Updated March 21, 2023

Introduction to Distinct Keyword in SQL

Distinct command in SQL is used along with the Select command in order to retrieve only distinct or dissimilar values from a table. It is mainly used as a method to filter duplicate records and fetch only unique records from a given table, where there is a possibility of fields having multiple duplicate records. The Distinct keyword in SQL is used in the Select statement as ‘Select Distinct * from table_name’.

Syntax with Explanation

Let’s look at the distinct keyword syntax with an example:

Let’s have an employee table with three columns: empId, empname, and city, as shown below:

Select DISTINCT(column_name) from table_name;

In our example above, we can see that the city is the column that has repetitive values, so we will put the city in place of column_name and employee in place of table_name. On running, it will return the unique city names, which are Mumbai, Delhi, Lucknow. If we remove a distinct keyword, it will retrieve four values instead of three.

Parameters used for Distinct Keyword in SQL

Let’s now look at the various parameters present in a distinct keyword. Below is the syntax for a distinct keyword.

Syntax:

Select DISTINCT(expressions) from tables [where conditions];

Expressions: In this, we provide the column names or calculations that we want.
Tables: We provide the table names from which we want the records. One thing to note is that there should be at least one table name after from clause.
Conditions: This is purely optional; we provide conditions when we want the data to first satisfy a particular condition for the records to get selected.

Note: In SQL, a distinct keyword also retrieves the null value, which means it considers null also as a distinct value. So if we have null values, then the result set for a distinct keyword will also include a null value.

How to Use Distinct Keyword in SQL?

As we have already discussed the parameters. Let’s now learn where to use distinct keyword with the help of examples.

Let’s create a table CUSTOMER using DDL statements(data definition language) and then populate them using DML( Data manipulation language).

DDL (creating table):

CREATE TABLE customer ( customer_id int NOT NULL, name char(50) NOT NULL, city varchar2, state varchar2);

This will create a table having four columns customer_id, name, city, and state. Now we will use DML statements to enter data in the table.

Insert Statements to enter data:

INSERT INTO customer (customer_id, name, city, state) VALUES (25, 'Suresh','Jamshedpur','Jharkhand');

INSERT INTO customer (customer_id, name, city, state) VALUES (27, 'Ramesh', 'Jamshedpur','Jharkhand');

INSERT INTO customer (customer_id, name, city, state) VALUES (30, 'Ravi', 'Karnool', 'Andhra Pradesh');

INSERT INTO customer (customer_id, name, city, state) VALUES (31, 'Neha', 'Delhi', 'Delhi');

INSERT INTO customer (customer_id, name, city, state) VALUES (32, 'Sivan', 'Kolkata', 'West Bengal');

INSERT INTO customer (customer_id, name, city, state) VALUES (35, 'Niraj', 'Mumbai', 'Maharashtra');

On executing the above statements, we get the below customer table.
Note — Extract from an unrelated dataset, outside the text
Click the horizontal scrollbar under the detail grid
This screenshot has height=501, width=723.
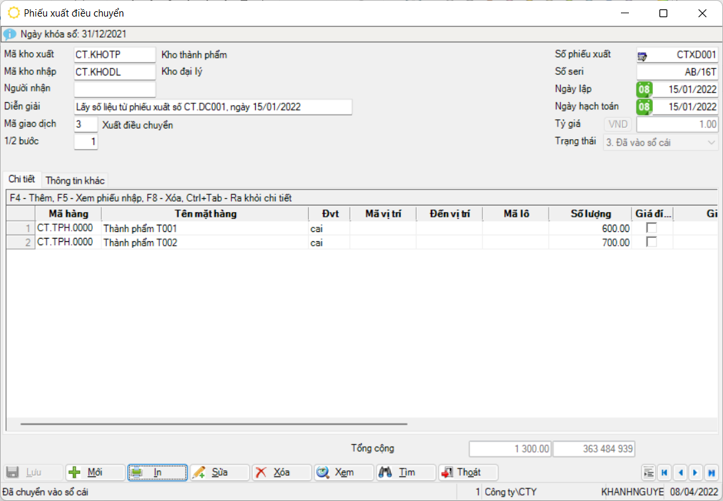point(213,423)
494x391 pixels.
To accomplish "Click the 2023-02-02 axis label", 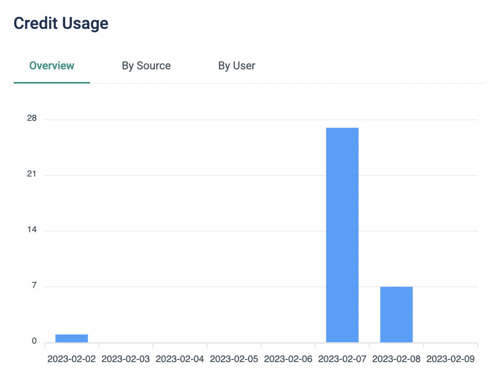I will [71, 359].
Now let’s execute some queries using distinct queries to learn how to use distinct keyword.

1. First, we will find unique values in a column.

Query:

select DISTINCT state from customer order by state;

We will get 5 values on executing the query as we have only five distinct states as Jharkhand is repeated twice. Since we have used ORDER BY so the result set will be sorted in ascending order. Below is the result set we should get on executing the query.

2. Secondly, we will unique values from multiple columns.

Query:

select DISTINCT city, state from customer order by city, state;

The above query will return each unique city and state combination. In the above case, distinct applies to each field which is written after the distinct keyword. So we will have five pairs of city and state as there Jamshedpur city, which has been repeated twice. So we will have Jamshedpur along with Jharkhand once. The city will be ordered in ascending order. The result set on executing the query is shown below.
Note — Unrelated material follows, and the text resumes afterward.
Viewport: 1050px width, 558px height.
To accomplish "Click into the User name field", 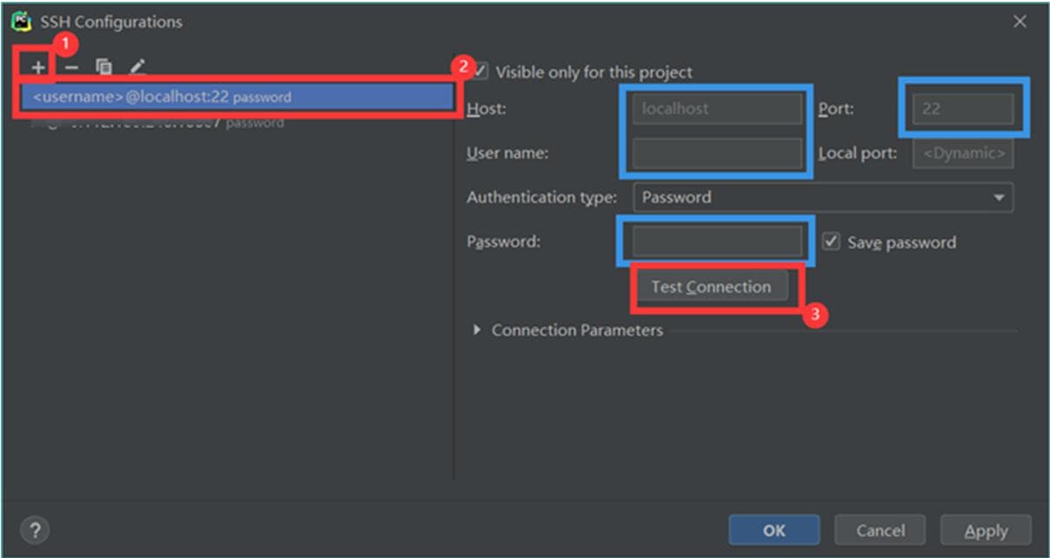I will 716,153.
3. We will now see how the distinct keyword handles null values.

First of all, we will update a field in the state column as NULL and then use a distinct keyword to obtain the result set.

The update query to set NULL value in one of the fields of the customer table.

Query:

update customer set state=”” where customer_id = 35;

This will insert a NULL value in the last field of the state column. The table will be updated as below.

Now, let’s execute a distinct keyword using a select query.

Query:

select DISTINCT state from customer order by state;

On executing the above query, we will set five values as the distinct keyword considers NULL also a unique value. Jharkhand being repeated twice will only have one value in the result set. Since we have used the ORDER BY clause so the result set will be sorted in ascending order. Below is the result set we should see on executing the above query.

Conclusion

To conclude this article, we can say that a distinct keyword is a very powerful and useful keyword that is used in SELECT statements based on different conditions depending on business requirements to retrieve UNIQUE/DISTINCT values from a column or columns.